Changes in Research and Development of Medicinal Products since the Paediatric Regulation

2011 
The lack or incompleteness of evidence of the efficacy and safety of drugs used in children has been a growing concern in the recent past. The great majority of drugs prescribed to children are often given either on an unlicensed or an “off label” basis simply by extrapolating data for adults and without conducting any paediatric clinical, pharmacokinetics, dose finding, or formulation studies in the paediatric population. The paediatric pharmaceutical repertoire therefore comprised pills too large to swallow and extemporaneous formulations containing excipients unsafe or unpalatable to children. Diseases in children, however, are often different from their adult equivalents, and the processes underlying growth and development might lead to a different effect or an adverse drug reaction unseen in adults. The health and, therefore, quality of life of the children in Europe suffer from a lack of testing and authorisation of medicines for their use. It means that children are “orphans” of appropriate medicinal products and children continue to be exposed to risks, and at the same time miss out on therapeutic advances.

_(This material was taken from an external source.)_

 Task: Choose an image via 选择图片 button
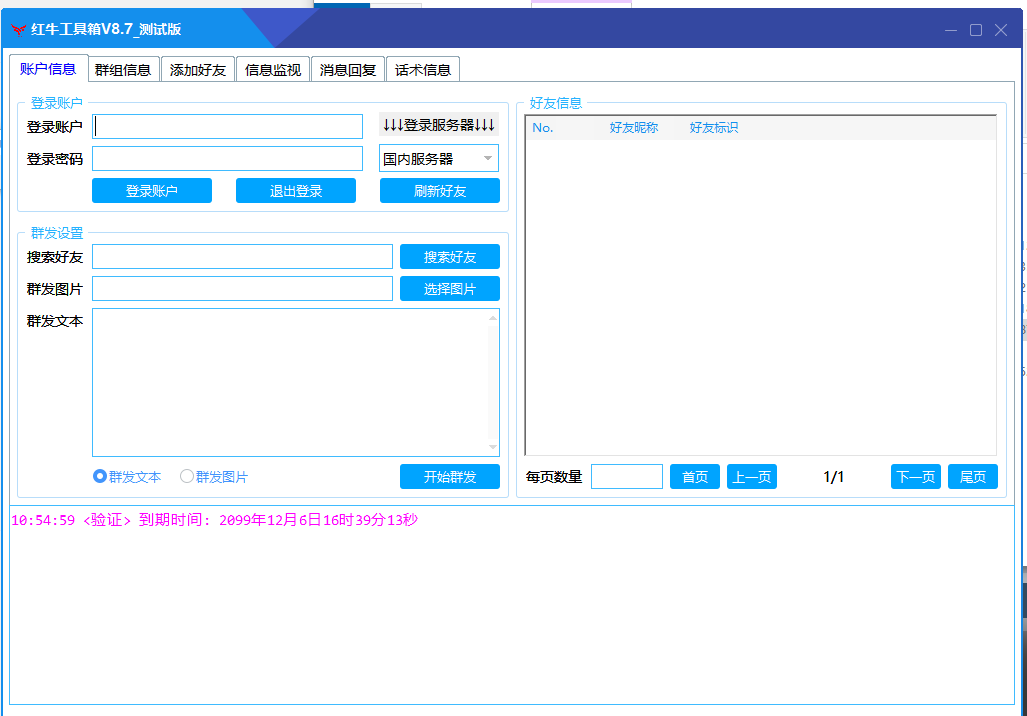tap(450, 289)
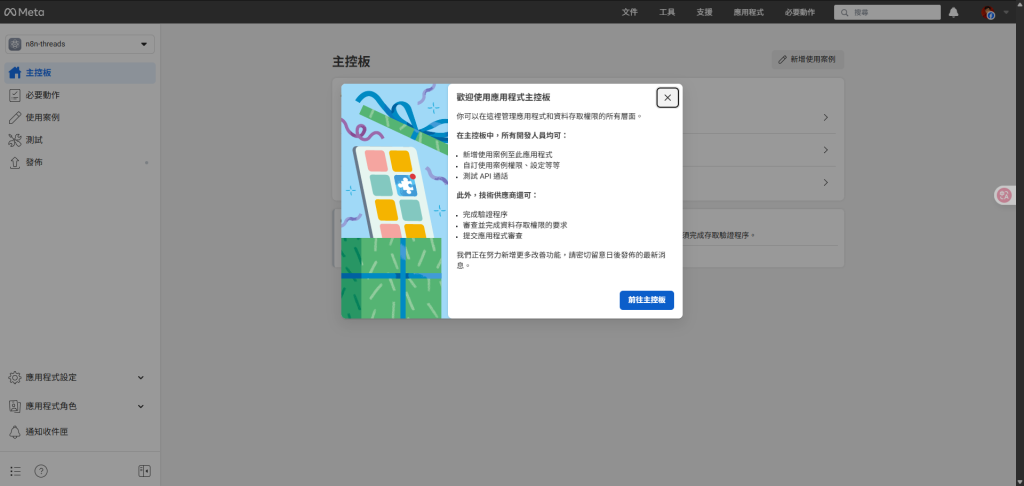1024x486 pixels.
Task: Collapse the sidebar with the bottom panel icon
Action: tap(144, 471)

This is particularly ironic considering that our modern system of medicines regulation, that ensures the high standards of safety, quality and efficacy of medicinal products for use in adults, was developed primarily in response to therapeutic disasters, or “drug catastrophes”, that occurred in children in the past ( such as the numerous cases of icterus induced by sulphanilamide which occurred in 1937 and the well-known phocomelia caused by thalidomide in the 1960s).